He Hua, Zhu Wen-Ting, Nuyt Anne Monique, Marc Isabelle, Julien Pierre, Huang Rong, Dubois Lise, Wei Shu-Qin, Zhang Jun, Levy Emile, Fraser William D, Luo Zhong-Cheng
Ministry of Education-Shanghai Key Laboratory of Children's Environmental Health, Department of Behavioral Pediatrics and Child Primary Care, Xinhua Hospital, Shanghai Jiao-Tong University School of Medicine, Shanghai 200092, China.
Department of Obstetrics and Gynecology, University of Sherbrooke, Sherbrooke J1H 5N4, Canada.
J Clin Endocrinol Metab. 2021 Jul 13;106(8):e3049-e3057. doi: 10.1210/clinem/dgab178.
Small-for-gestational-age (SGA) is an indicator of poor fetal growth "programming" an elevated risk of type 2 diabetes in adulthood. Little is known about early-life endocrine characteristics in SGA subtypes. Stunting (short) and wasting (skinny) are considered distinct SGA phenotypes in neonatal prognosis.
This work aimed to assess whether SGA infants with stunting or wasting have similar alterations in neonatal endocrine metabolic health biomarkers.
This was a nested case-control study based on the 3D (Design, Develop, and Discover) birth cohort in Canada. The study subjects were 146 SGA (birth weight < 10th percentile) and 155 optimal-for-gestational age (OGA, 25th-75th percentiles) infants. Stunting was defined as birth length less than the 10th percentile, and wasting as body mass index less than the 10th percentile for sex and gestational age, respectively. Main outcome measures included cord plasma concentrations of insulin-like growth factor I (IGF-I), proinsulin, leptin, high-molecular-weight (HMW) adiponectin, and ghrelin.

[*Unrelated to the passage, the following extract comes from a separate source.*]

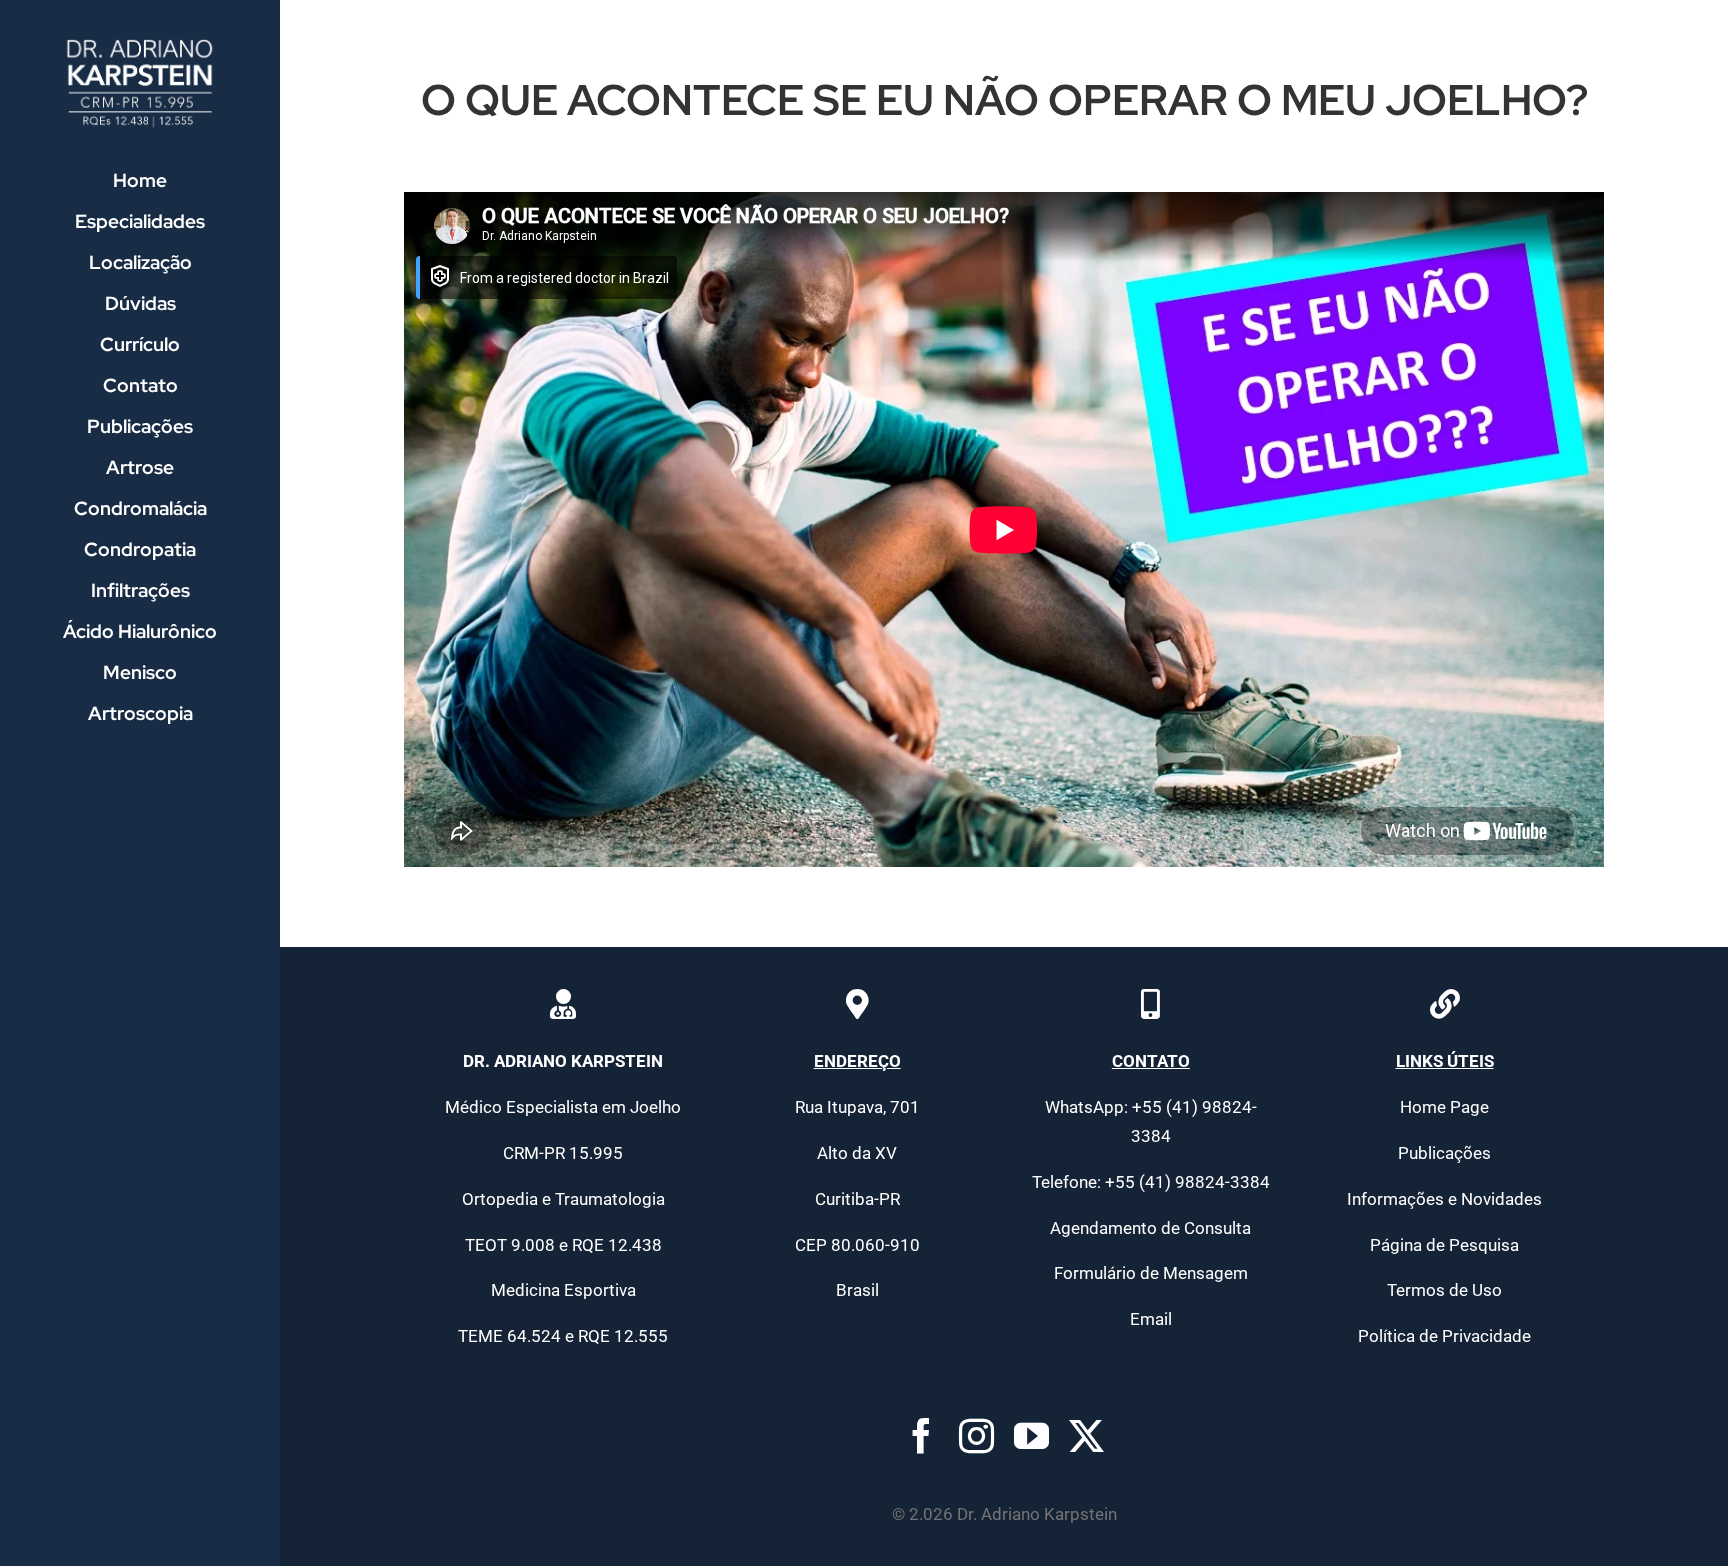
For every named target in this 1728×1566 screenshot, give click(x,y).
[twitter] (1086, 1435)
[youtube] (1031, 1435)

Comparing to OGA infants adjusted for maternal and neonatal characteristics, SGA infants with either stunting only or wasting only had lower cord plasma IGF-I and leptin concentrations. HMW adiponectin concentrations were lower in SGA infants with wasting only (P = .004), but similar in SGA infants with stunting only (P = .816). Only SGA infants with both stunting and wasting had substantially lower proinsulin (P < .001) and higher ghrelin concentrations (P < .001) than OGA infants.
This study is the first to demonstrate that SGA infants with wasting only are characterized by low HMW adiponectin concentrations, whereas those with stunting only are not. SGA with both stunting and wasting are characterized by low proinsulin and high ghrelin concentrations.
小于胎龄儿(SGA)是胎儿生长发育不良的一个指标,预示着成年后患2型糖尿病的风险升高。目前对于SGA各亚型的早期内分泌特征知之甚少。发育迟缓(身材矮小)和消瘦(体重过轻)在新生儿预后方面被认为是不同的SGA表型。
本研究旨在评估发育迟缓或消瘦的SGA婴儿在新生儿内分泌代谢健康生物标志物方面是否有相似的改变。
这是一项基于加拿大3D(设计、开发和发现)出生队列的巢式病例对照研究。研究对象为146例SGA(出生体重低于第10百分位数)婴儿和155例适于胎龄儿(OGA,第25 - 75百分位数)婴儿。发育迟缓定义为出生身长低于第10百分位数,消瘦分别定义为按性别和胎龄计算的体重指数低于第10百分位数。主要观察指标包括脐血血浆中胰岛素样生长因子I(IGF - I)、胰岛素原、瘦素、高分子量(HMW)脂联素和胃饥饿素的浓度。
与根据母体和新生儿特征进行调整后的OGA婴儿相比,仅发育迟缓或仅消瘦的SGA婴儿脐血血浆IGF - I和瘦素浓度较低。仅消瘦的SGA婴儿HMW脂联素浓度较低(P = 0.004),而仅发育迟缓的SGA婴儿中该浓度相似(P = 0.816)。与OGA婴儿相比,只有同时存在发育迟缓和消瘦的SGA婴儿胰岛素原浓度显著降低(P < 0.001)且胃饥饿素浓度升高(P < 0.001)。
本研究首次表明,仅消瘦的SGA婴儿的特征是HMW脂联素浓度低,而仅发育迟缓的婴儿则不是。同时存在发育迟缓和消瘦的SGA婴儿的特征是胰岛素原浓度低和胃饥饿素浓度高。